Harald "Toni" Schumacher, por sua vez - que foi goleiro da Alemanha entre 1979 e 1986 - também acreditava em alguns rituais curiosos. Ele é, possivelmente, o único homem na história viva a ter incentivado ativamente outros jogadores a chutar uma bola de futebol tão forte quanto possível nos seus testículos. Sua teoria era que, deitado no chão, em agonia total, cada chute aumentava a sua tolerância à dor e livraria ele da preocupação de ser ferido em partidas oficiais.
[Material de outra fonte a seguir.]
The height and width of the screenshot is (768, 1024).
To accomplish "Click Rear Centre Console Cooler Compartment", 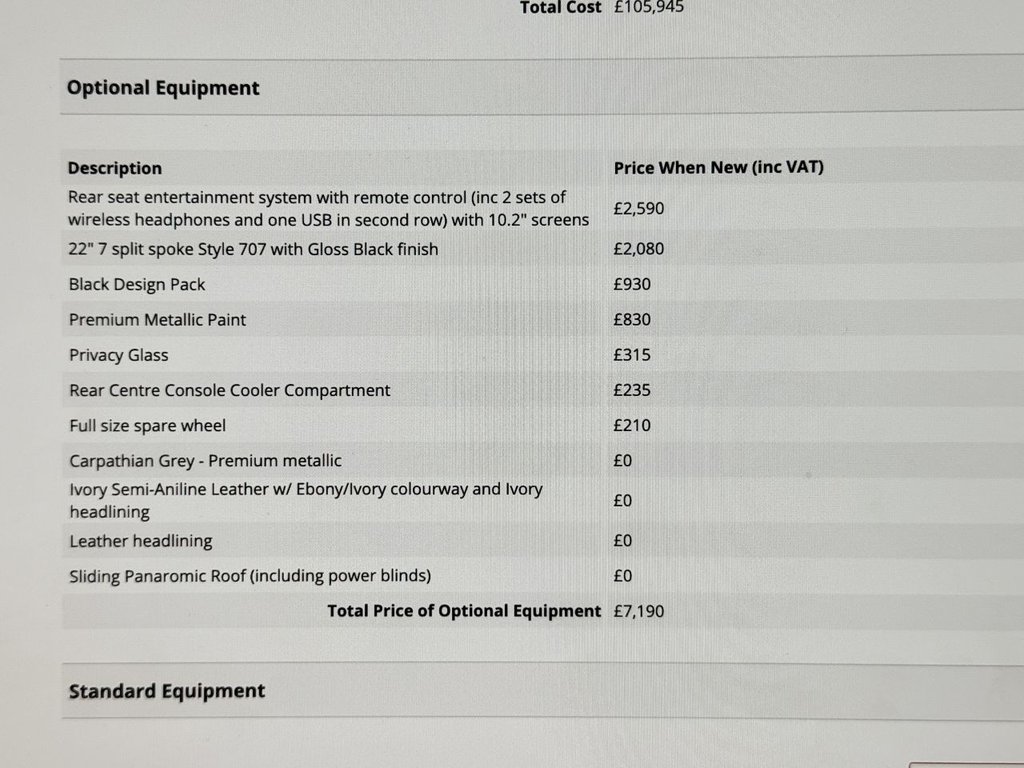I will coord(229,390).
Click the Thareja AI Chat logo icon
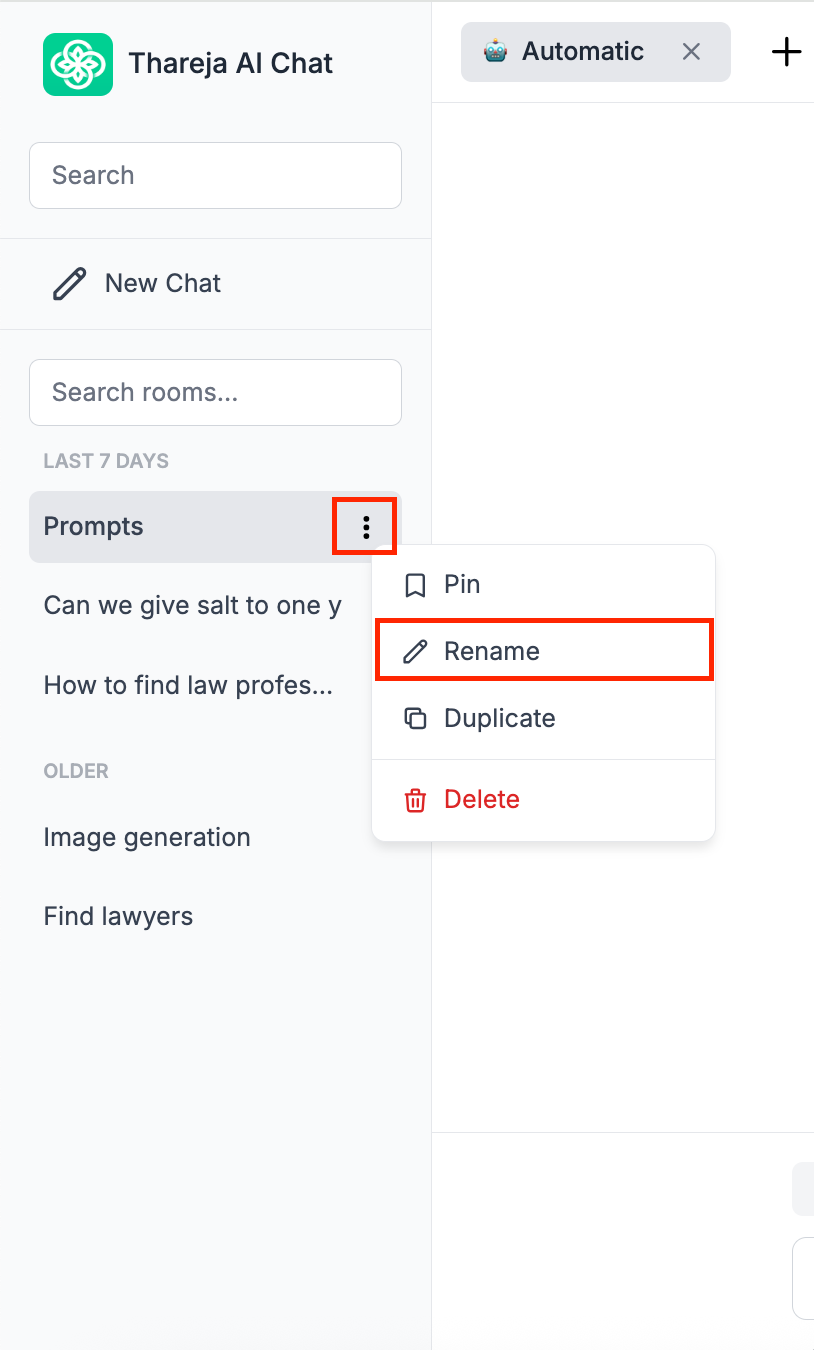814x1350 pixels. [78, 64]
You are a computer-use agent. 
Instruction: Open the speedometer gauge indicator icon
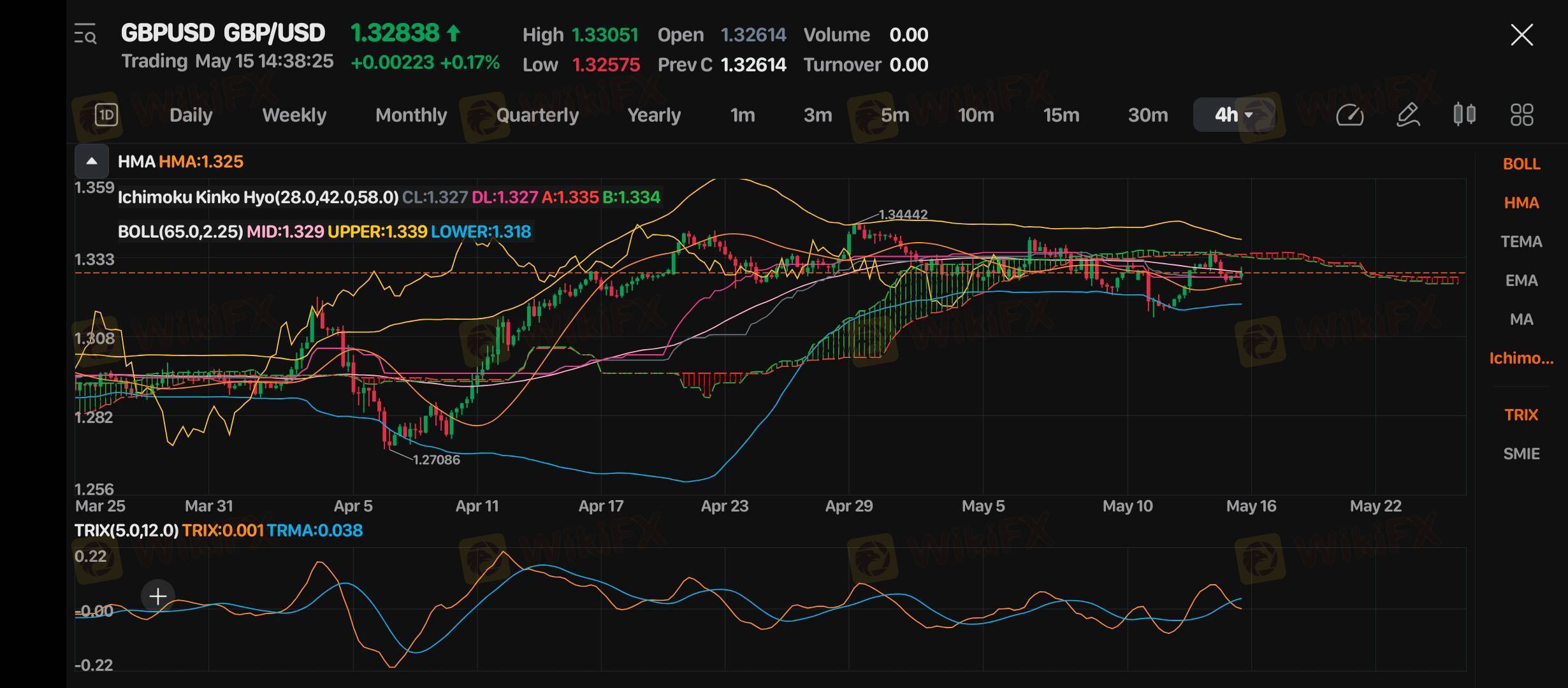pos(1349,115)
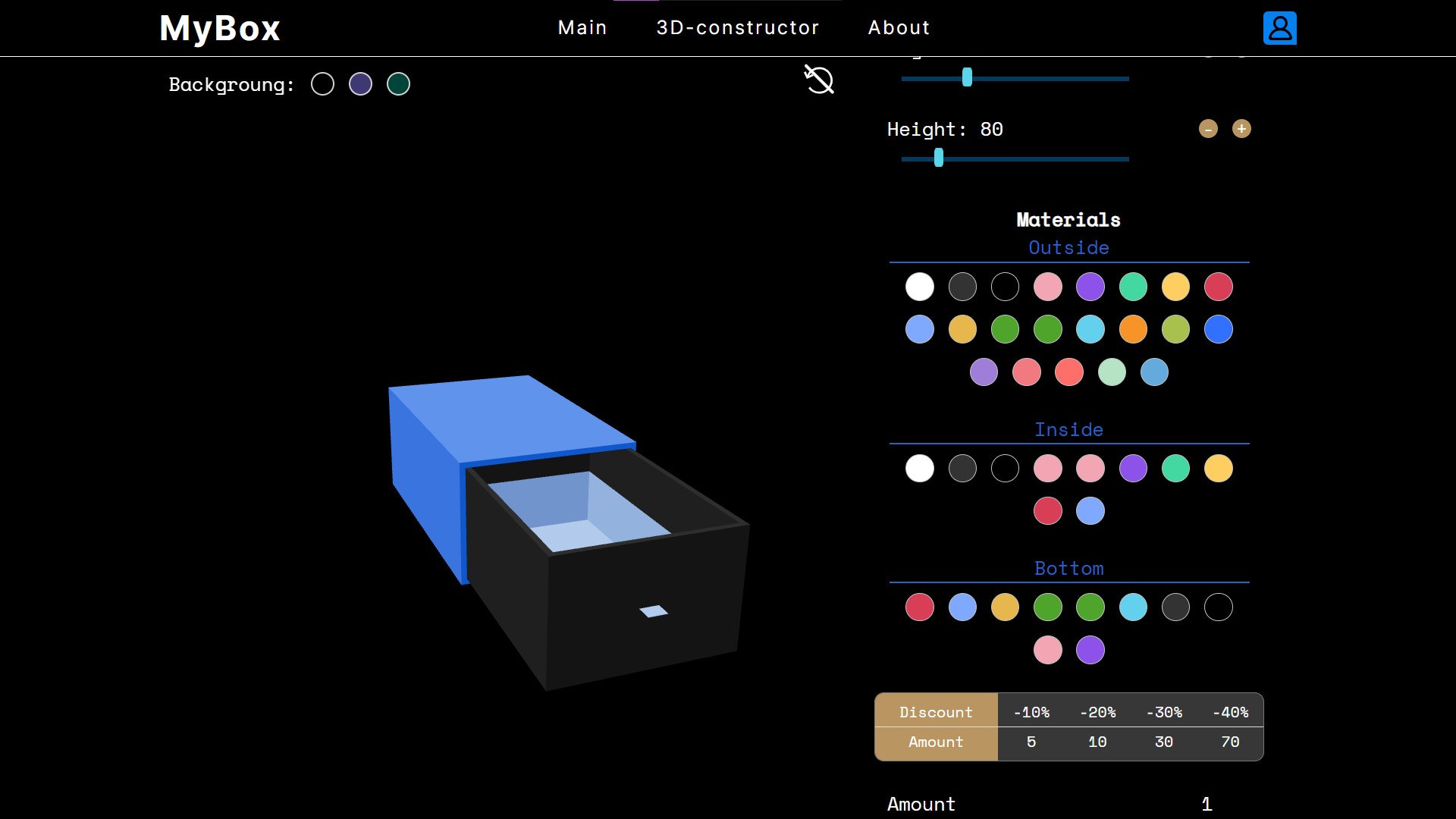
Task: Switch background to purple
Action: [x=360, y=83]
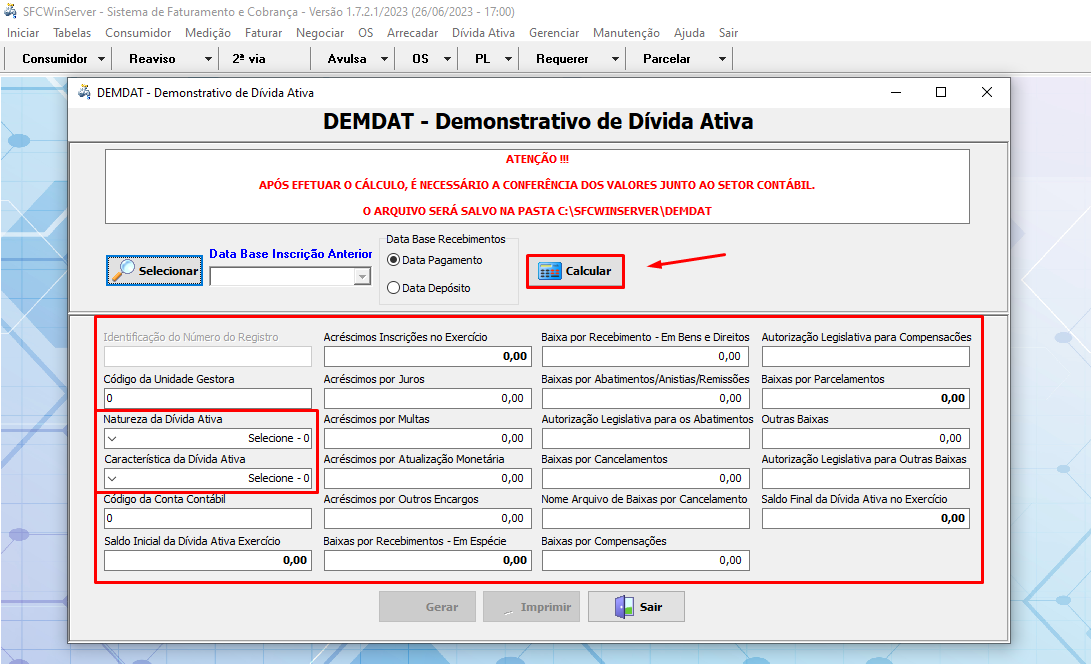This screenshot has width=1091, height=664.
Task: Click inside the Código da Unidade Gestora field
Action: [207, 397]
Pareceu funcionar; ele teve uma carreira longa e distinta por Koln, Schalke, Fenerbahçe, Bayern de Munique e Borussia Dortmund, e certamente mostrou nenhum medo em choque com Patrick Battiston na semifinal da Copa do Mundo de 1982. Sua falta, o que colocou o francês em coma, danificou suas vértebras e removeu três dentes, era tão notório que Schumacher seria mais tarde eleito o homem mais odiado da França, batendo Adolf Hitler, que ficou em segundo lugar. Talvez Battiston deveria ter passado mais tempo correndo, ao estilo de Hrubesch.